Molecular and cellular outcomes of quercetin actions on healthy and tumor osteoblasts

There is a global trend in the use of natural bioactive compounds to complement conventional therapies in bone diseases. In this work, we studied the effects of the phytoestrogen quercetin (QUE) in healthy and tumor osteoblasts. We found that QUE (1 mu M, 48 h) significantly increased the cell number and the viability of healthy human osteoblasts (hFOB cells) determined by a trypan blue and a MTS assay, respectively, among other concentrations tested. In addition, wound healing and cellular adhesion assays also demonstrated that 1 mu M of QUE significantly stimulated both parameters in osteoblasts. Moreover, osteoblast differentiation was also triggered by QUE in an osteogenic medium by measuring alkaline phosphatase activity, calcium deposition, and collagen levels. Herein, a concentration of 0.01 mu M of QUE showed an increment in these differentiation markers and an activation of AKT/GSK3 beta/beta-catenin pathway, determined by a Western blot analysis. In addition, immunocytochemistry and subcellular fraction studies indicated an increase of beta-catenin localization in the plasma membrane after QUE treatment.
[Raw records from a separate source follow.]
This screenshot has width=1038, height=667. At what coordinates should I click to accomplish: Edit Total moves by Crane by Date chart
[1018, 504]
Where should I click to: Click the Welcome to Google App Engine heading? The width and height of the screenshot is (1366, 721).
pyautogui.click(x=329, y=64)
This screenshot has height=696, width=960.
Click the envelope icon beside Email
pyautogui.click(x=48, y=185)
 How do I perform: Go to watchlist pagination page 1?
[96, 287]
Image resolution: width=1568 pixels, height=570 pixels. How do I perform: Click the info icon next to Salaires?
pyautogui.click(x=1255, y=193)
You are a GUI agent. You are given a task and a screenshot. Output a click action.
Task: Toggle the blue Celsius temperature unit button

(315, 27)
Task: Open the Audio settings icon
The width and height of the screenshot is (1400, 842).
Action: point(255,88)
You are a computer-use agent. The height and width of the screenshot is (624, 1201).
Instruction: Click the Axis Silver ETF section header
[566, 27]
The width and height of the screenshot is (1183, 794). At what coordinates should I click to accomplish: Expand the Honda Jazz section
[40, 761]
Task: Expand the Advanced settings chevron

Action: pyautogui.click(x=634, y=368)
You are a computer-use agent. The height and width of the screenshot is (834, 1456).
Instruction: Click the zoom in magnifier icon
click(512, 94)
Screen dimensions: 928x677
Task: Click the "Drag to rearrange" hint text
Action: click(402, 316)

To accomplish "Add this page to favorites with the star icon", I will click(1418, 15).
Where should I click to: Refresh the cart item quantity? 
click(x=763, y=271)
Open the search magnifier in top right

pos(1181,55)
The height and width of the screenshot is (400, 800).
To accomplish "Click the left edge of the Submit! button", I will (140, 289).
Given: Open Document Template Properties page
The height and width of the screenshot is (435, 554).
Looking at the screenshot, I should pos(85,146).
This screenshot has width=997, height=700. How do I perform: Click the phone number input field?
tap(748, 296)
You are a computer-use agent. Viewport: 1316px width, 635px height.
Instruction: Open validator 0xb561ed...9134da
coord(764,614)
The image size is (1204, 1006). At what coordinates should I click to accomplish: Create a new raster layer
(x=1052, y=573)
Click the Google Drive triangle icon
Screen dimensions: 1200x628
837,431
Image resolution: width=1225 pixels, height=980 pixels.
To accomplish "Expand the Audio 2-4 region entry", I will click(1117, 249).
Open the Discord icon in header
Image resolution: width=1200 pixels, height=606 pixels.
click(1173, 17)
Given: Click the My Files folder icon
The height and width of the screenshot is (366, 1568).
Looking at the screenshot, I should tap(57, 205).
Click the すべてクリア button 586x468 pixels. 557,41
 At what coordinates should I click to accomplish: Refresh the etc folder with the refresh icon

Otherwise, QUE (20-100 mu M) decreased the cell number and the viability in tumor osteo-blasts (ROS 17/2.8 cells) after 48 h. Furthermore, QUE (100 mu M) decreased AKT(Ser473) and the pro-apoptotic protein BAD(Ser136) phosphorylation. In addition, the ERK1/2 phosphorylation increased leading to osteosarcoma cell death since pre-treatment with the MEK inhibitor PD98059 had reverted QUE effect. Altogether, these results indicate that low concentrations of QUE stimulate osteoblasto-genesis but have no effect on the growth of tumor osteoblast cells, for which only high concentrations are efficient. (c) 2022 Elsevier B.V. and Societe Francaise de Biochimie et Biologie Moleculaire (SFBBM). All rights reserved.

Automated summary

This study investigated the effects of phytoestrogen quercetin on healthy and tumor osteoblasts. The results showed that low concentrations of quercetin stimulated proliferation, viability, and differentiation of healthy osteoblasts, while high concentrations were effective in inhibiting the growth of tumor osteoblasts.